- **Document extract**
Overall investment in Sharjah exceeds $10 billion

HE Mohamed A Al Noman, director general, Sharjah Commerce and Tourism Development Authority, speaks to SHALU CHANDRAN

You have just launched a new identity for Sharjah. What will this mean to the emirate?
We have started the project of rebranding Sharjah only now, but have been promoting our emirate for decades. Our new identity “Sharjah, my destination” showcases our main focal points which are education, culture and heritage, the East Coast, leisure and the business and MICE sector.
The emirate’s new brand mark comprises three elements, namely the Sharjah symbol, the Arabic word mark for Sharjah and the Latin word for Sharjah. This brand is for the whole emirate. One of the main objectives of having a brand is to be consistent and have a visual that everyone can identify with.

What were the emirates tourist arrival figures for 2007 and what are your targets by 2010?
According to our 2007 statistics, we saw an average of 80 per cent occupancy throughout the year with almost 1.5 million tourists staying in Sharjah hotels. The number of guests staying in Sharjah’s hotels and hotel apartments surged by 11 percent in 2007 to 1,456,058 guests, as compared to the figure of 1,315,745 guests in 2006.
The total number of hotels and hotel apartments in Sharjah increased by 30 per cent from 74 in 2006 (24 hotels and 50 hotel apartments), to 96 in 2007 (33 hotels and 63 hotel apartments).  Room nights increased to 1,498,197, in 2007 an 11 per cent increase from the 1,355,266 occupied room nights recorded in 2006.
We need more rooms before we can set a target for 2010. We have seen a healthy growth of about 37 per cent year on in the last few years and hope to see that continue in the next couple of years as well.

What are your key priorities for 2008?
We will continue to tap more source markets to increase tourist arrivals into Sharjah. We have and will continue to participate in local, regional and international platforms.
There are a lot of new hotel properties under construction in Sharjah and will be ready in the next couple of years. We foresee the hotel room inventory to increase to over 10,000 rooms by then and with the 80 per cent occupancies that we witnessed in 2007, the foresight is looking good, but we want to take it much further in terms of infrastructure and the brand identity.

- **Exercise details**
Please return the stretch of the Sharjah tourism interview that begins at the words "We will continue" and stops after "the brand identity.", copied word for word.

- **Records**
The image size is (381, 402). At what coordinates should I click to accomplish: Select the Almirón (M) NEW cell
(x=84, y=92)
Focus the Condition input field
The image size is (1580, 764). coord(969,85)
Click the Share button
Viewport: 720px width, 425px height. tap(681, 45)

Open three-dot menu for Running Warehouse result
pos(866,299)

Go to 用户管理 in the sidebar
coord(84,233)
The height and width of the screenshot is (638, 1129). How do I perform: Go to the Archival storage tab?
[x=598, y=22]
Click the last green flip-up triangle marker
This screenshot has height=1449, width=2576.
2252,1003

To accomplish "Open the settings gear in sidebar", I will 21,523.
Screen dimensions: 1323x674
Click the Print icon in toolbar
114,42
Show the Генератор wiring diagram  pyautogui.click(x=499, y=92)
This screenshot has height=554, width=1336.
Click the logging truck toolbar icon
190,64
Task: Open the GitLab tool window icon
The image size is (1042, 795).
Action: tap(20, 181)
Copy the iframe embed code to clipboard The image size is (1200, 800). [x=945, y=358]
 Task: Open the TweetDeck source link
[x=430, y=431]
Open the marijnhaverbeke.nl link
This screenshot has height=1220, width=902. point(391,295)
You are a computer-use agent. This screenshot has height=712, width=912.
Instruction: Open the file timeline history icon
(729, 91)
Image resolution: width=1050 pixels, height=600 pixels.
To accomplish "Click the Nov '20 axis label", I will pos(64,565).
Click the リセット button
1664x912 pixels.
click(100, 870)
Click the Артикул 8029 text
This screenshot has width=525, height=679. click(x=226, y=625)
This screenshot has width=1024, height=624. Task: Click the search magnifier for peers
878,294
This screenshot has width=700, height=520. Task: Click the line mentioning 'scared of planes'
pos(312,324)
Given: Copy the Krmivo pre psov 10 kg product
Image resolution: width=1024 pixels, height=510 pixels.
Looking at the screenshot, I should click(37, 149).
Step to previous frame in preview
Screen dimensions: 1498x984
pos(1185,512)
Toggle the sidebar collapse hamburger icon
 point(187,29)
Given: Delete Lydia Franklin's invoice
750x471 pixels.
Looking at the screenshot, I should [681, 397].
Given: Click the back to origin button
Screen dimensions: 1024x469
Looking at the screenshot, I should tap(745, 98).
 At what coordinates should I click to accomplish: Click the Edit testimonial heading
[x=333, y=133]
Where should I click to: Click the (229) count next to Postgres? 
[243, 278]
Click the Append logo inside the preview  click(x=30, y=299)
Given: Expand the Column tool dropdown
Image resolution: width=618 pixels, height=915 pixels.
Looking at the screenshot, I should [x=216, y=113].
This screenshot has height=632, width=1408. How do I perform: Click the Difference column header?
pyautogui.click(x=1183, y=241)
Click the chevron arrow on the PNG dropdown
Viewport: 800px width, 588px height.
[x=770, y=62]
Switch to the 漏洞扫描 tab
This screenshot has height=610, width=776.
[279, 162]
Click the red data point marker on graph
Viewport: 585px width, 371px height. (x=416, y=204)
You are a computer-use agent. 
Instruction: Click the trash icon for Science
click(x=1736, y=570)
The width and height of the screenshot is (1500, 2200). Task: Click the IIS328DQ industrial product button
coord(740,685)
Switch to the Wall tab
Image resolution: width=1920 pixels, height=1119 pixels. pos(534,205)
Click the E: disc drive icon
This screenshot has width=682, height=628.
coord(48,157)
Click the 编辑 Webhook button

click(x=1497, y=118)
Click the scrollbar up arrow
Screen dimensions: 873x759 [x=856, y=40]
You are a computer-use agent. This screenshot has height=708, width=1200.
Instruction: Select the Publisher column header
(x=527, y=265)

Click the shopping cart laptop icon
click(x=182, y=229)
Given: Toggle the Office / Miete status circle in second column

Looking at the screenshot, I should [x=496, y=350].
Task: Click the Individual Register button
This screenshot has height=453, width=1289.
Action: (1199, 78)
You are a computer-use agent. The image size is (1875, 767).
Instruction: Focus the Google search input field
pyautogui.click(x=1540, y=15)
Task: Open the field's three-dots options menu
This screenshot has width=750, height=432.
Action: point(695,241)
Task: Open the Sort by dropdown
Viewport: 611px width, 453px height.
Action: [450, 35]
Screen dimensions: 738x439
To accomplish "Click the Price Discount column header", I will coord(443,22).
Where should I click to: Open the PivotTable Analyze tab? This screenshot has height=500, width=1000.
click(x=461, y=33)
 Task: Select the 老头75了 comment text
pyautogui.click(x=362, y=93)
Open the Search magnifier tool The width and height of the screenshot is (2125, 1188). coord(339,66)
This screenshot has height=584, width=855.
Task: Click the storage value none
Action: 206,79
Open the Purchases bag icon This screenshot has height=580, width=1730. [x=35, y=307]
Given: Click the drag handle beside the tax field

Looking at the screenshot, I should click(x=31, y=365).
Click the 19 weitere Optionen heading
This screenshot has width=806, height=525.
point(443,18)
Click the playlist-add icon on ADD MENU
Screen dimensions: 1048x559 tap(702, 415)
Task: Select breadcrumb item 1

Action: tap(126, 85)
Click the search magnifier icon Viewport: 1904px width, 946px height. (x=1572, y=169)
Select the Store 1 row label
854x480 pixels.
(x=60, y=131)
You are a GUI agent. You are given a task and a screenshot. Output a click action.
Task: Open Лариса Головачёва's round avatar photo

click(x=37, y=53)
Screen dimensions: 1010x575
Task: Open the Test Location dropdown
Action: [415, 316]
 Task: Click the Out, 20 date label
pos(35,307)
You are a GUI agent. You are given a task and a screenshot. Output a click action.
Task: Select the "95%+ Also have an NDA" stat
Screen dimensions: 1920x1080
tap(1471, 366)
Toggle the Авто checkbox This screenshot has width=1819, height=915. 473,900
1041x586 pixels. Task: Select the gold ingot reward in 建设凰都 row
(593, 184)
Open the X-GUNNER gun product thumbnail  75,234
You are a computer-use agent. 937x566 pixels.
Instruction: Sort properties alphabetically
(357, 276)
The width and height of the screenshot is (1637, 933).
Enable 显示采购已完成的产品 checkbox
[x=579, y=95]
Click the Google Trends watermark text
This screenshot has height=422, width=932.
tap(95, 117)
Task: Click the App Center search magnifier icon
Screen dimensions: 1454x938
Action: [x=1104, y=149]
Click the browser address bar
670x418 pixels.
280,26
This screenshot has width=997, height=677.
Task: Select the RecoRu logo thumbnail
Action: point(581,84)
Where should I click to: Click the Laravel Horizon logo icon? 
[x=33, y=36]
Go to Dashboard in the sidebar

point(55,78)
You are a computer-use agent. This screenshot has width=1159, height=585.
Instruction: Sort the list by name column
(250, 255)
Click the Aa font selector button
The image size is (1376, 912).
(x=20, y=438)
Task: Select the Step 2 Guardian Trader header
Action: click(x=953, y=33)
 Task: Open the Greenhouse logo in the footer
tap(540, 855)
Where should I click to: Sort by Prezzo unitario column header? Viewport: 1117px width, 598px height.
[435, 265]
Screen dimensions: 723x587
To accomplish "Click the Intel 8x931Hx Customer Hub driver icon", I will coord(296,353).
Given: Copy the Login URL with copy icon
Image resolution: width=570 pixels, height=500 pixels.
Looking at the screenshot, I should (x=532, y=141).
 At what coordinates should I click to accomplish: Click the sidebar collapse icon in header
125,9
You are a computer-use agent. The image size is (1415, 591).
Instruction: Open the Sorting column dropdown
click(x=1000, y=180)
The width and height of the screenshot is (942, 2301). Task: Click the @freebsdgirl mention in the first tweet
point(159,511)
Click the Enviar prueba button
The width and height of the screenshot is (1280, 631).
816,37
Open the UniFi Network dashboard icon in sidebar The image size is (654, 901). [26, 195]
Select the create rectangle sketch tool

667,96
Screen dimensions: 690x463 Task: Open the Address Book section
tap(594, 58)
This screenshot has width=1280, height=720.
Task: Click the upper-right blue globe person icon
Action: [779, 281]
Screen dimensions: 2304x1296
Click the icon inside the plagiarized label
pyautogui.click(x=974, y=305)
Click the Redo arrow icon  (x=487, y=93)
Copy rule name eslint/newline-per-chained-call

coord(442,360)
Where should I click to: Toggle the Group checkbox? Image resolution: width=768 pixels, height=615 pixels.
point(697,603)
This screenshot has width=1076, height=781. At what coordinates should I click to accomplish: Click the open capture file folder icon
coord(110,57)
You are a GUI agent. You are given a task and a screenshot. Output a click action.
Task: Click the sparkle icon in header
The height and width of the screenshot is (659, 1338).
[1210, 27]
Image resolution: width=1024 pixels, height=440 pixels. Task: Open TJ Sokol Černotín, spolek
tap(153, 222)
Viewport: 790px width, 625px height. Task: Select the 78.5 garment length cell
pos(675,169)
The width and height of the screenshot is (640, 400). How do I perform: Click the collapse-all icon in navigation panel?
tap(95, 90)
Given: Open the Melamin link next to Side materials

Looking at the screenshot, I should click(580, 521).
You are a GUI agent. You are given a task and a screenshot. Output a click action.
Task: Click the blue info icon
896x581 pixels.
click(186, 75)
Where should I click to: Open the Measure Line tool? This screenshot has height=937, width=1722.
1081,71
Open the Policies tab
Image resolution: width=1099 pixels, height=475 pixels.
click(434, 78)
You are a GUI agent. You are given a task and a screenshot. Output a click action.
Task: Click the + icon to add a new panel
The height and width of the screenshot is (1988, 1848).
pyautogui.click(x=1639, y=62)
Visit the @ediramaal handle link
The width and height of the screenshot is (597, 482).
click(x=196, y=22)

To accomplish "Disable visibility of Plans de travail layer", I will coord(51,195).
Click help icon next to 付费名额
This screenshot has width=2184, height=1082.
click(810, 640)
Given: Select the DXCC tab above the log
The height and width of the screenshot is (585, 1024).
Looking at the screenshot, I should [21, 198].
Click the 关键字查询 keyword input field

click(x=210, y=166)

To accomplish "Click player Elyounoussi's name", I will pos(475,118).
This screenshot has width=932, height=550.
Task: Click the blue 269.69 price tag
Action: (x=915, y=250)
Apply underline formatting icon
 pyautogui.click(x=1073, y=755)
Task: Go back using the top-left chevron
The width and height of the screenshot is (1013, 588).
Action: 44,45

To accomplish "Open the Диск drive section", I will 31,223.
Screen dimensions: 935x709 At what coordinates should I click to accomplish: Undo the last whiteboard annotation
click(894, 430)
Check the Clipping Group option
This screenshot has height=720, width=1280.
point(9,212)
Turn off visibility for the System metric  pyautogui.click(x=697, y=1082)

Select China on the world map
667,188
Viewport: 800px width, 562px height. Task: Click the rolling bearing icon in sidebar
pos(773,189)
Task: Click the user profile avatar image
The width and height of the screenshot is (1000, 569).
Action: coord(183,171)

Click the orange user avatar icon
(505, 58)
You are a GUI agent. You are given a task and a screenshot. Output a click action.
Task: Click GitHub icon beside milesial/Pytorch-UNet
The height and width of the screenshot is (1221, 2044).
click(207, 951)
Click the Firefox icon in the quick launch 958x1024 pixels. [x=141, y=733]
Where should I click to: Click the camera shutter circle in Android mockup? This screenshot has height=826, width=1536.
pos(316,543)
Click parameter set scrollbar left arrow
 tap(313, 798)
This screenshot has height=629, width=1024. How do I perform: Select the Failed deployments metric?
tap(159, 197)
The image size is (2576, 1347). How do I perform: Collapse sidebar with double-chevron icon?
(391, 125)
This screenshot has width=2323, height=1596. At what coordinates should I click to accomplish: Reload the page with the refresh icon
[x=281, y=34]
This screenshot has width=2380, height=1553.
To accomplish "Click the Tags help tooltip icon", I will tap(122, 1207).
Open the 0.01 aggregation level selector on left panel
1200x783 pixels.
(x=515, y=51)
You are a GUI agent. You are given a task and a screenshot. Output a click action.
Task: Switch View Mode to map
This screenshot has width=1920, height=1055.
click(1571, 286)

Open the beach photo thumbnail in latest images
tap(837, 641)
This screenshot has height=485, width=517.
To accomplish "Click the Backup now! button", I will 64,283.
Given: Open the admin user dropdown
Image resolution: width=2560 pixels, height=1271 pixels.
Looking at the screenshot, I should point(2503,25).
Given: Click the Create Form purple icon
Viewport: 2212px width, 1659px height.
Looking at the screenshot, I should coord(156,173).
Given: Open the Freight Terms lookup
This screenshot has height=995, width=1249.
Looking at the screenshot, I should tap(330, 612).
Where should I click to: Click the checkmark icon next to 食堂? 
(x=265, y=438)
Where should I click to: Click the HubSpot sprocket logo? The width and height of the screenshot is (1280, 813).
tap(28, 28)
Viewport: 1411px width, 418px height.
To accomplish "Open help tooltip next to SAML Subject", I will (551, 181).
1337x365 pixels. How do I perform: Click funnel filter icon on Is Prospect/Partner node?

- **Correct output**
We will continue to tap more source markets to increase tourist arrivals into Sharjah. We have and will continue to participate in local, regional and international platforms.
There are a lot of new hotel properties under construction in Sharjah and will be ready in the next couple of years. We foresee the hotel room inventory to increase to over 10,000 rooms by then and with the 80 per cent occupancies that we witnessed in 2007, the foresight is looking good, but we want to take it much further in terms of infrastructure and the brand identity.